START DATA FOR THIS TASK

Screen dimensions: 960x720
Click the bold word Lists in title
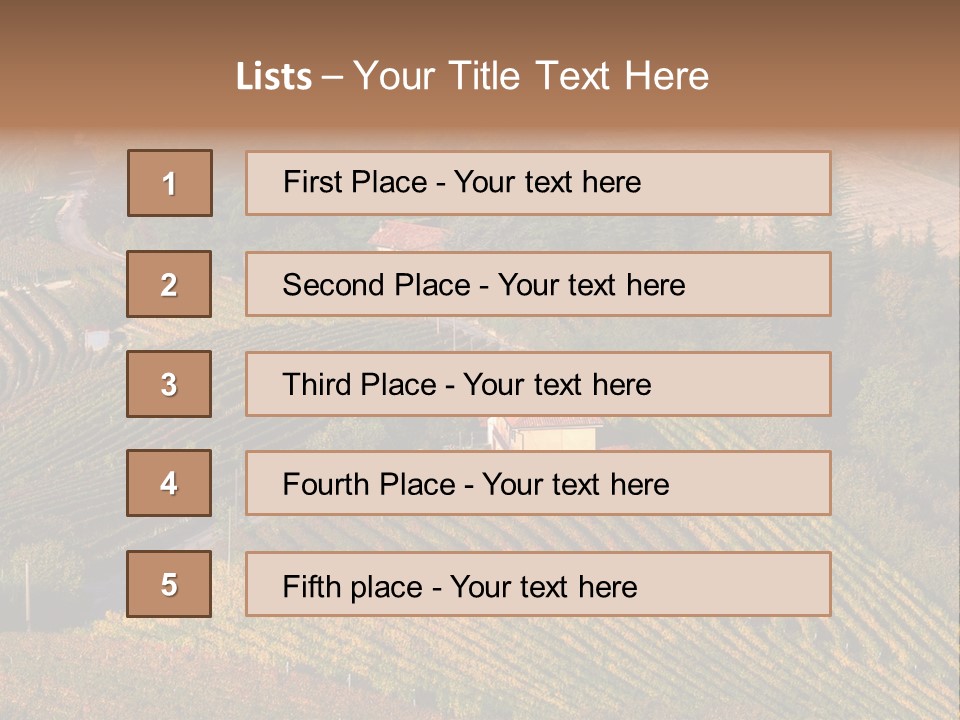[x=274, y=77]
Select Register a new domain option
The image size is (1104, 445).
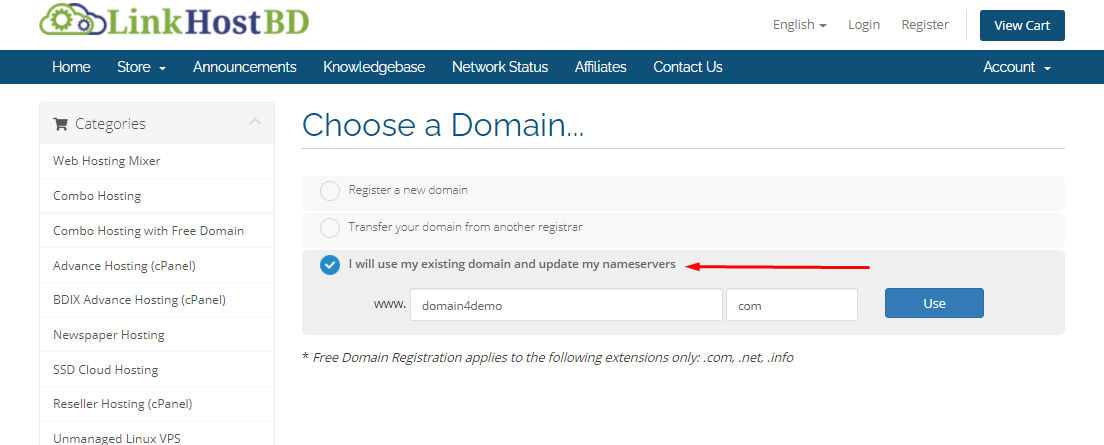click(330, 191)
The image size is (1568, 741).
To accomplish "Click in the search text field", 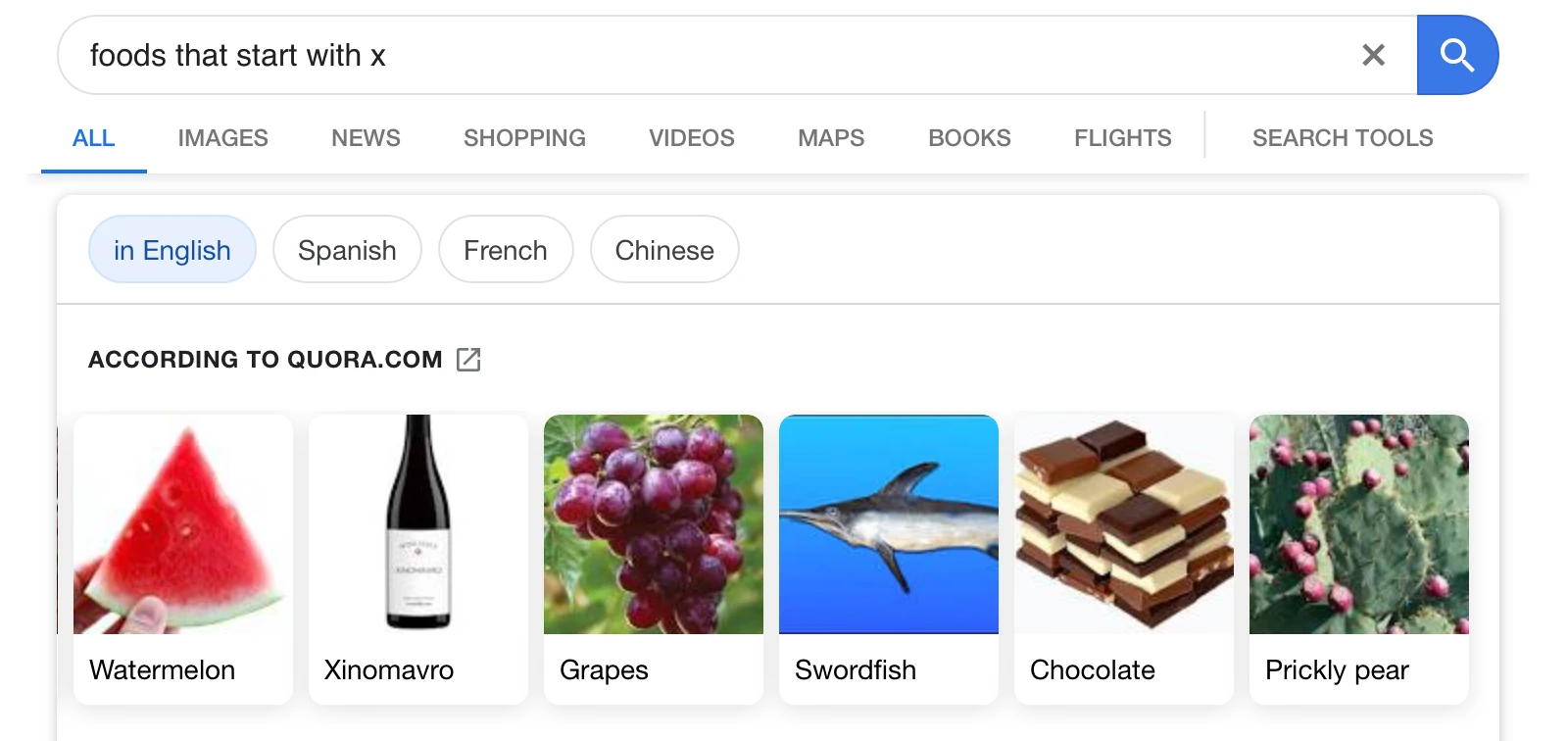I will click(686, 55).
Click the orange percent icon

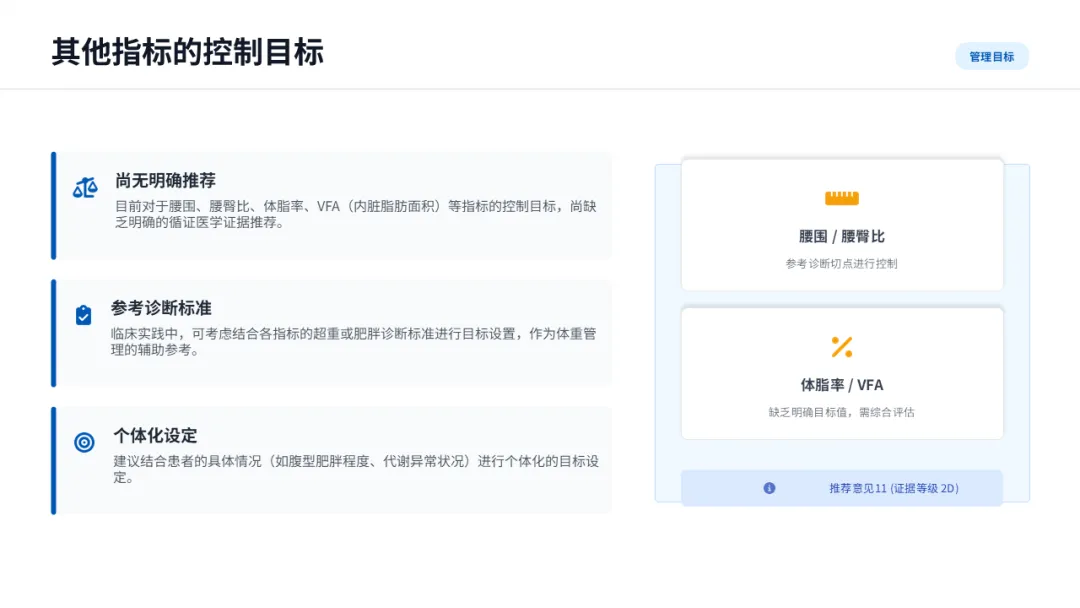842,347
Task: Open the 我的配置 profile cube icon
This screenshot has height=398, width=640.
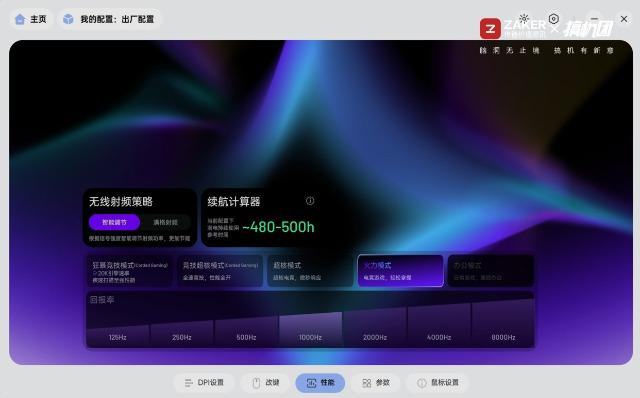Action: pyautogui.click(x=68, y=19)
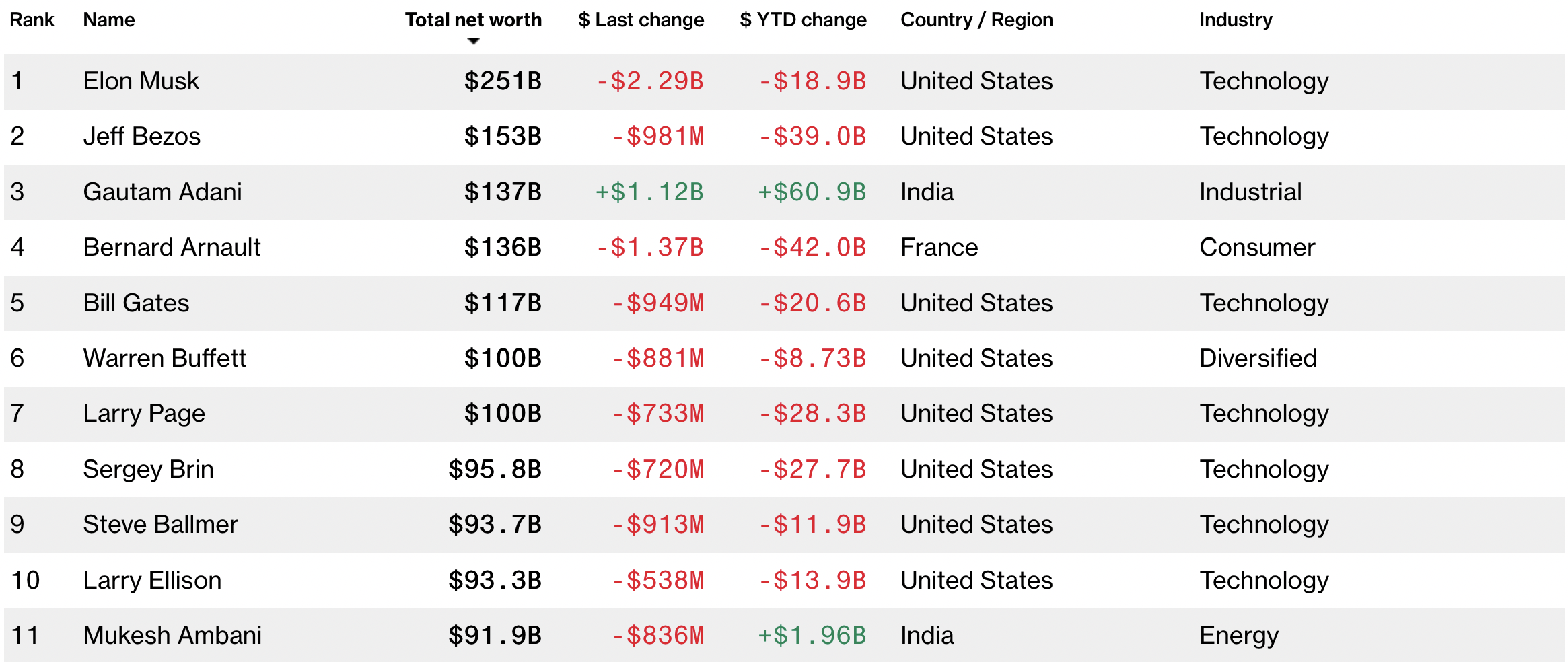Viewport: 1568px width, 662px height.
Task: Click Elon Musk's $251B net worth
Action: 503,81
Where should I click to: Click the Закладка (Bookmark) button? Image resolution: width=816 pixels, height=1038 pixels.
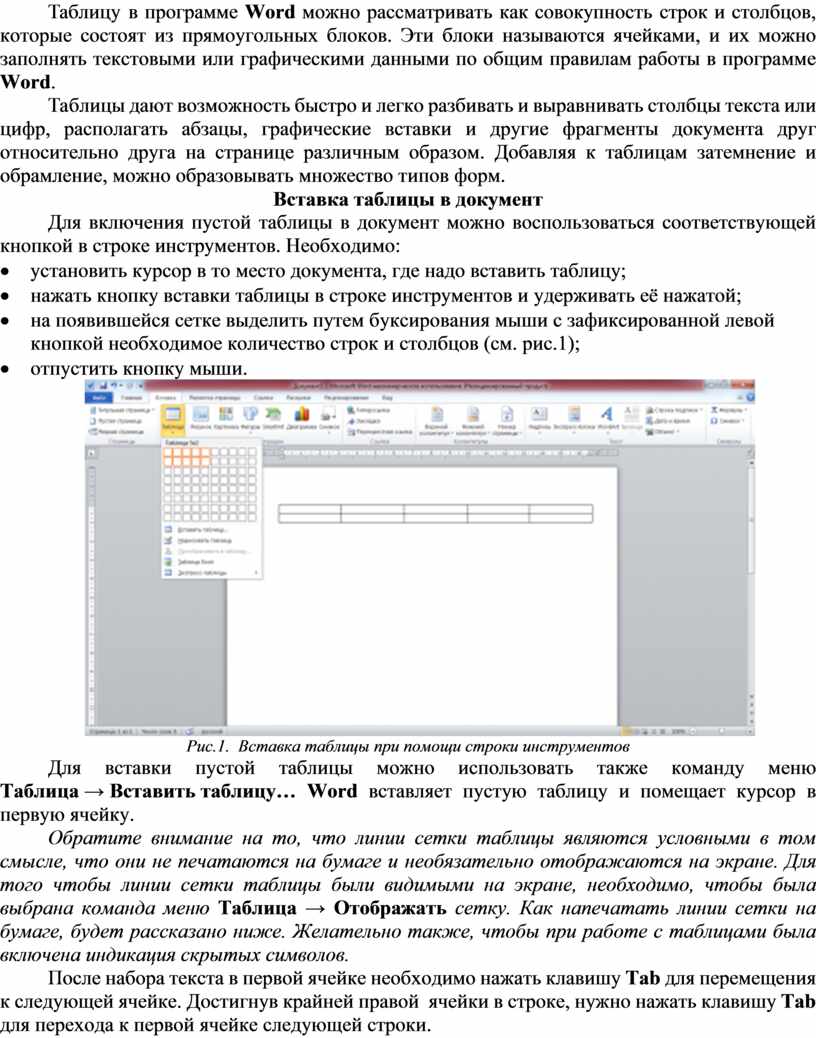[368, 421]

END DATA FOR THIS TASK

EXERCISE PROMPT >> What you write must match, line for line, the lines from the one with "This screenshot has height=398, width=640." through the last line of the data above, minus the pictures.

OUTPUT FOR THIS TASK >>
This screenshot has height=398, width=640.
Action: pyautogui.click(x=68, y=19)
Viewport: 1568px width, 662px height.
Task: Click Elon Musk's $251B net worth
Action: 503,81
Where should I click to: Click the Закладка (Bookmark) button? Image resolution: width=816 pixels, height=1038 pixels.
[368, 421]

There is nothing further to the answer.